Posts Tagged ‘Mead’

Strivers’ Row: a glimpse of genteel old Harlem

November 16, 2009

“Walk Your Horses” say the inscriptions on the entry gates that lead to the alleys of Strivers’ Row, a two-block time capsule back into Harlem history.

Striversrow1

Like a lot of the neighborhood, these aristocratic townhouses, spanning 138th and 139th Streets between Frederick Douglass Boulevard and Adam Clayton Powell Boulevard, were built in the 1890s for wealthy whites.

Striversrow2

But when white New Yorkers deserted Harlem just a decade later, middle- and upper-class black families moved in—hence the striver reference. Each house had modern plumbing, detailed woodwork, and shared back courtyards. Plus stables for horses, of course.

Strivers’ Row mixes a couple of different architectural styles. (Stanford White had his hand in designing some). The result is a harmonious couple of blocks as lovely as any in the Village or brownstone Brooklyn—but lesser-known, practically a neighborhood secret.

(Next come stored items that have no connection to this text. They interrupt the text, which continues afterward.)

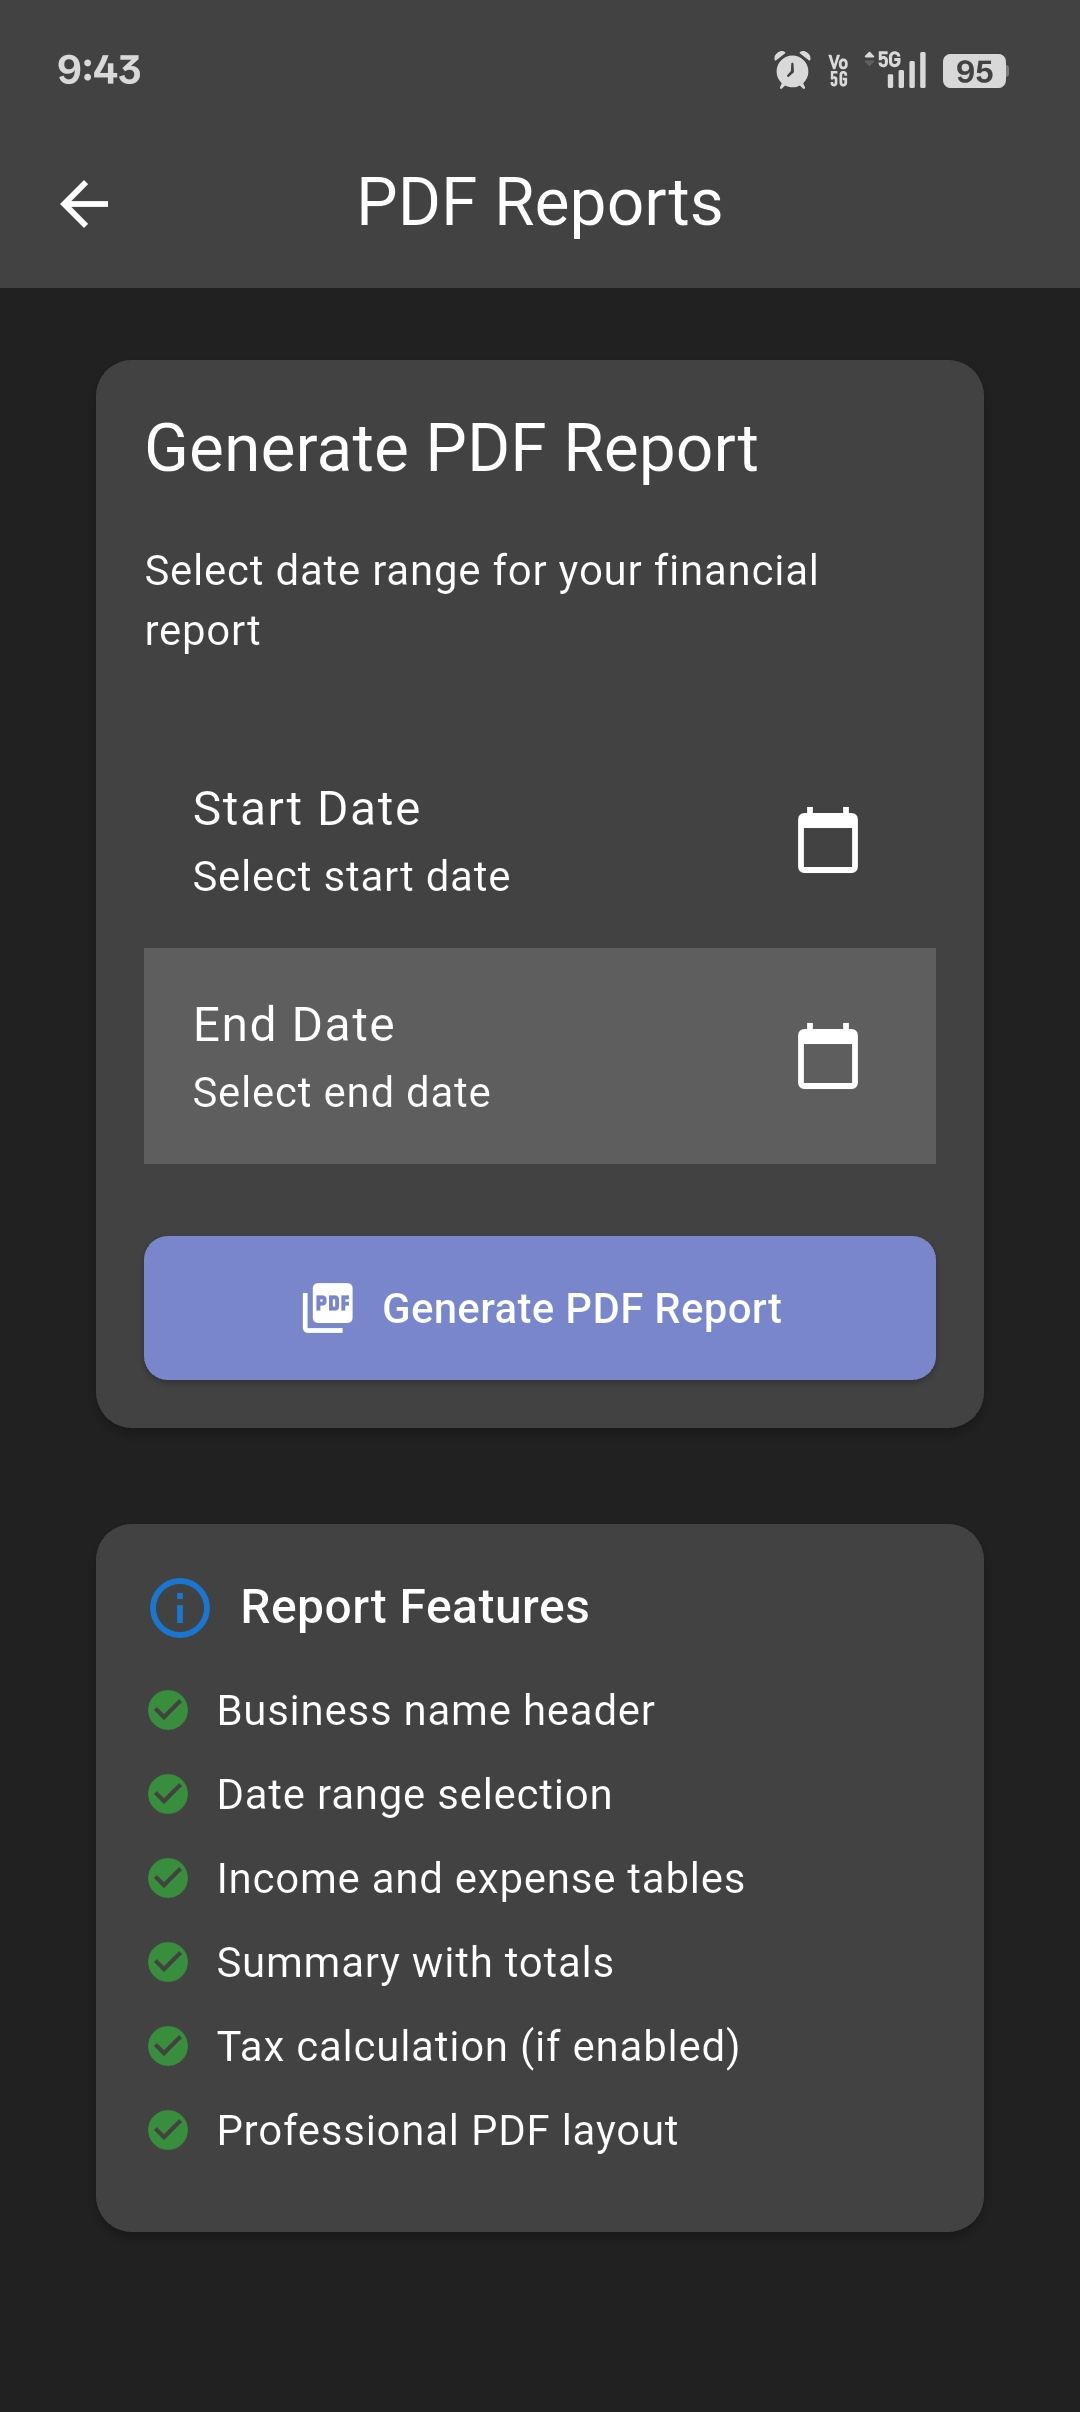Tap Income and expense tables item
The image size is (1080, 2412).
pos(481,1878)
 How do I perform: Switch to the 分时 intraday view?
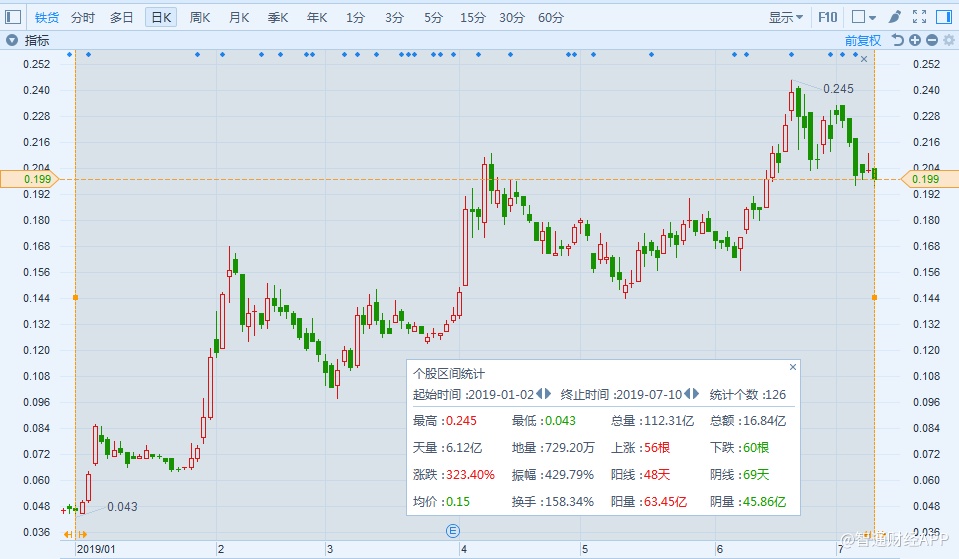(x=83, y=17)
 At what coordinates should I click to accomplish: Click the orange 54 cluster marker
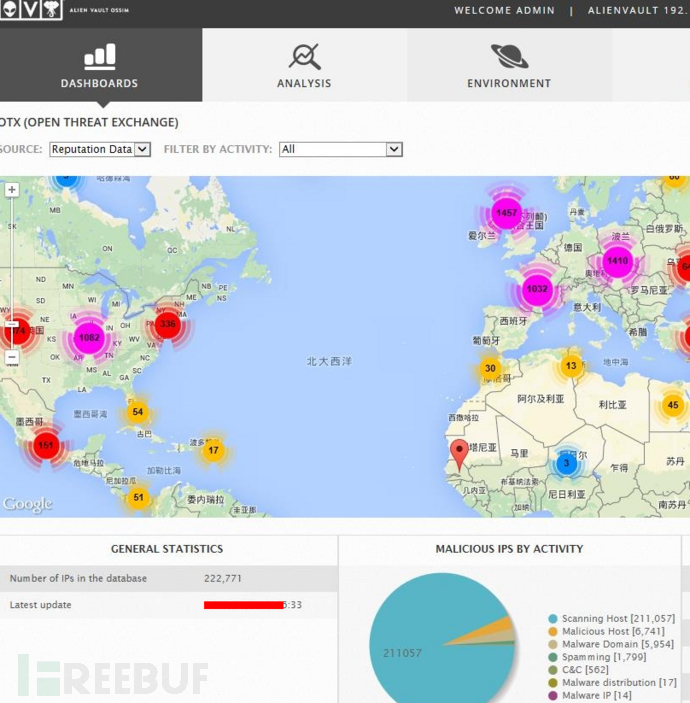click(138, 412)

A bird’s-eye view of Pennsylvania Station

January 17, 2009

Hard to believe the Pennsylvania Railroad got away with demolishing this 1910 McKim, Mead  and White beauty. (If they needed a big parcel of land, why didn’t they tear down the Port Authority Bus Terminal instead?)

But that’s what happened in 1963. Penn Station’s destruction subsequently ushered in an era of historic preservation.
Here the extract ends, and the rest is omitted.